◆ Description of the task:
Everything from the top of the data below through the line with "Click the second" should be duplicated exactly, and nothing past it.

◆ Dataset records:
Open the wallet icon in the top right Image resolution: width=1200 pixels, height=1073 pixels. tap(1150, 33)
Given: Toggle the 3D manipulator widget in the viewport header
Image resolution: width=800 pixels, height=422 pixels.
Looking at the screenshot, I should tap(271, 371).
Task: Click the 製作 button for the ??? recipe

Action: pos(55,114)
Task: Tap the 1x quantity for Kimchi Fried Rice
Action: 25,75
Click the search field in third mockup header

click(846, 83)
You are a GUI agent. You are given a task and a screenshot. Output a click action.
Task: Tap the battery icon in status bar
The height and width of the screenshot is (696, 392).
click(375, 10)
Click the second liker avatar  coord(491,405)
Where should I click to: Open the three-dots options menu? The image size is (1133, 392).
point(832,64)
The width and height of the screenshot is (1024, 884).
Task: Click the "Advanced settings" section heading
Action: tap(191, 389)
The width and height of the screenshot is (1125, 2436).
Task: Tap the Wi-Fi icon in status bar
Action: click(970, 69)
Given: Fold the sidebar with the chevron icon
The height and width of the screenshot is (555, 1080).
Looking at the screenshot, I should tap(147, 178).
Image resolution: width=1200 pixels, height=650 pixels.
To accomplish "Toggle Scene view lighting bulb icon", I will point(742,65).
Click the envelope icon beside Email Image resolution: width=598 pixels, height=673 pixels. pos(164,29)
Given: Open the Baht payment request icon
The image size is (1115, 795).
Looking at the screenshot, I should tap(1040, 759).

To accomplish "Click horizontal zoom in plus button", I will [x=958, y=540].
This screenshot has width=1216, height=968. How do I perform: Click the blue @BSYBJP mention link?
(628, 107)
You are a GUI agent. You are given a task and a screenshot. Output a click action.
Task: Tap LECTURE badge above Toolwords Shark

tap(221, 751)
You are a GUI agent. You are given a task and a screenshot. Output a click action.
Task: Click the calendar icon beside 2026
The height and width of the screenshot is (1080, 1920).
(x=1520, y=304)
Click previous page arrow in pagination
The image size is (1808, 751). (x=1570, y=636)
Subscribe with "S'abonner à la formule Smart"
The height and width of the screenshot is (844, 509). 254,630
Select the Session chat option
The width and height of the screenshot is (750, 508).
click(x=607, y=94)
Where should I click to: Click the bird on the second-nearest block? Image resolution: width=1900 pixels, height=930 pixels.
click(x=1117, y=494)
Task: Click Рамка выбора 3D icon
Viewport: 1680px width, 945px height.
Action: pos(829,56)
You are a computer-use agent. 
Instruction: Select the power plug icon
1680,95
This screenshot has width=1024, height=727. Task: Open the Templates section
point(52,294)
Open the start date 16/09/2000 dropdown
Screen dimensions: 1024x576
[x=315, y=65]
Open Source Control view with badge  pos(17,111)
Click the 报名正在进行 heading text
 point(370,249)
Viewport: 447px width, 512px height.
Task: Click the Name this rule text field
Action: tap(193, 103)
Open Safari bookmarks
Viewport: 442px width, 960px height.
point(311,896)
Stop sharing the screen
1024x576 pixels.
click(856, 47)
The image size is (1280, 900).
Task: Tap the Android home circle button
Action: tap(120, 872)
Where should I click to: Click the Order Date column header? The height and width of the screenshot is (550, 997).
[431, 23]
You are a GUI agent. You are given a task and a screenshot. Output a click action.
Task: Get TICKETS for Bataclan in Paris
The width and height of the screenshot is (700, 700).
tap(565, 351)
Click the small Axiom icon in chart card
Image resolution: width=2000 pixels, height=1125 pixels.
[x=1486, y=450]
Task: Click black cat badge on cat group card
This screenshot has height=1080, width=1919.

◆ Exercise result:
Open the wallet icon in the top right Image resolution: width=1200 pixels, height=1073 pixels. tap(1150, 33)
Given: Toggle the 3D manipulator widget in the viewport header
Image resolution: width=800 pixels, height=422 pixels.
Looking at the screenshot, I should tap(271, 371).
Task: Click the 製作 button for the ??? recipe

Action: pos(55,114)
Task: Tap the 1x quantity for Kimchi Fried Rice
Action: 25,75
Click the search field in third mockup header

click(846, 83)
You are a GUI agent. You are given a task and a screenshot. Output a click action.
Task: Tap the battery icon in status bar
The height and width of the screenshot is (696, 392).
click(375, 10)
Click the second liker avatar  coord(491,405)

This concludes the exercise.